Milford allowed community groups to use its facilities after class hours for "social, civic and recreational meetings." The Boy Scouts, Girl Scouts and the 4-H Club were allowed to meet, but the Good News Club was barred because the school considered its program "the equivalent of religious worship."
The Good News Club operates under the umbrella of the Child Evangelism Fellowship, founded by the Rev. Jesse Irvin Overholtzer in 1937.
His notion that a child aged five or six could make a decision about spiritual life was controversial from the start. Mainstream Christianity believed in 1937 that even a 12-year-old child was too young for God to hold accountable for their eternal salvation.
But Mr. O. -- as the Fellowship faithful refer to him -- was inspired by Charles Spurgeon, a famous 19th century English expository preacher, who stated that "a child of five, if properly instructed can as truly believe and be regenerated as an adult."

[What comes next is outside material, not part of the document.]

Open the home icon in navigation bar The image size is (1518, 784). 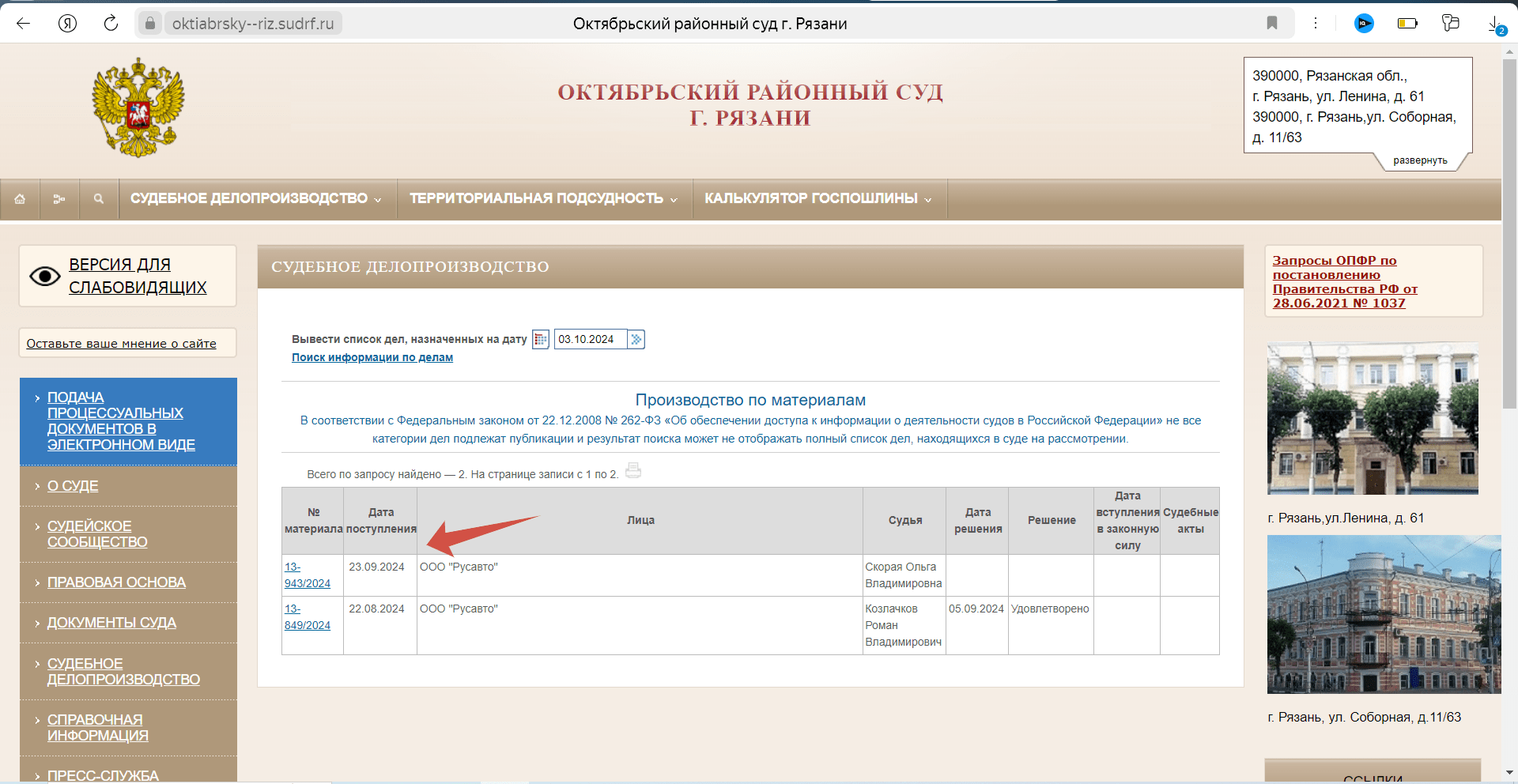pyautogui.click(x=20, y=199)
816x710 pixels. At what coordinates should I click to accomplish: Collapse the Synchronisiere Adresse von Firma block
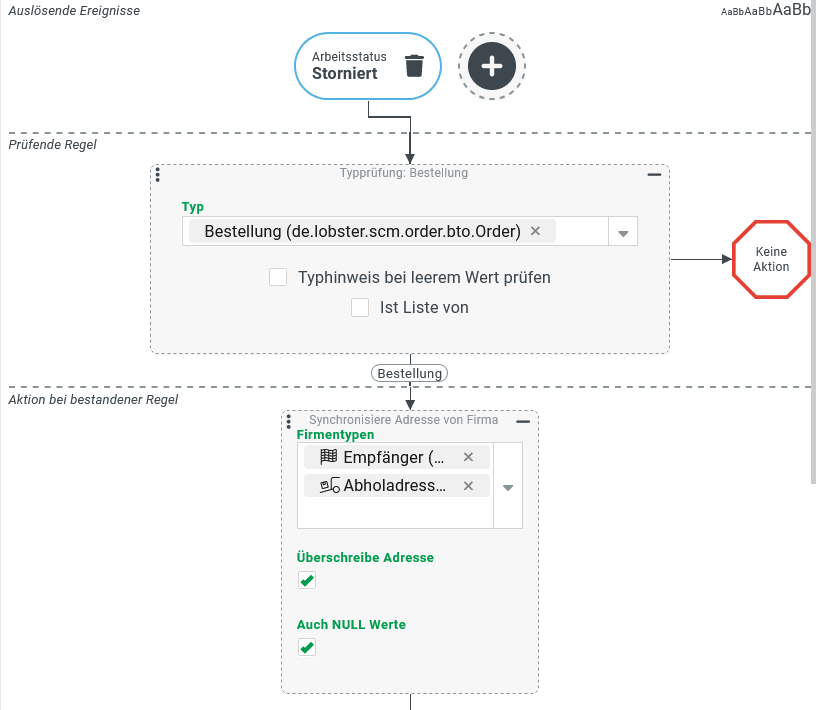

My mother taught Good News Clubs, and in 1964 she noted in my baby book that I accepted Jesus as my Savior in a Good News Club meeting when I was three. I couldn't tie my own shoes and barely comprehended buttons, but apparently Jesus was a snap.
The irony of chronicling my adult-like decision in a baby book eluded my mother, who was then 19.
In Good News classes, I received a candy for every Bible verse I memorized. And I was taught that I would earn a star in the crown in heaven for every soul I saved.
Rote repetition -- of Bible verses or anything else -- is in line with the propagandist's intuition that people accept as true those ideas they repeat most often. Like most 3-year-olds, I was impressionable and susceptible to all the ploys adults use to get children to drink their milk or brush their teeth.
So my desire to believe in Jesus at three was not so much the product of sound argument as a matter of memorizing beliefs for the reward of candy.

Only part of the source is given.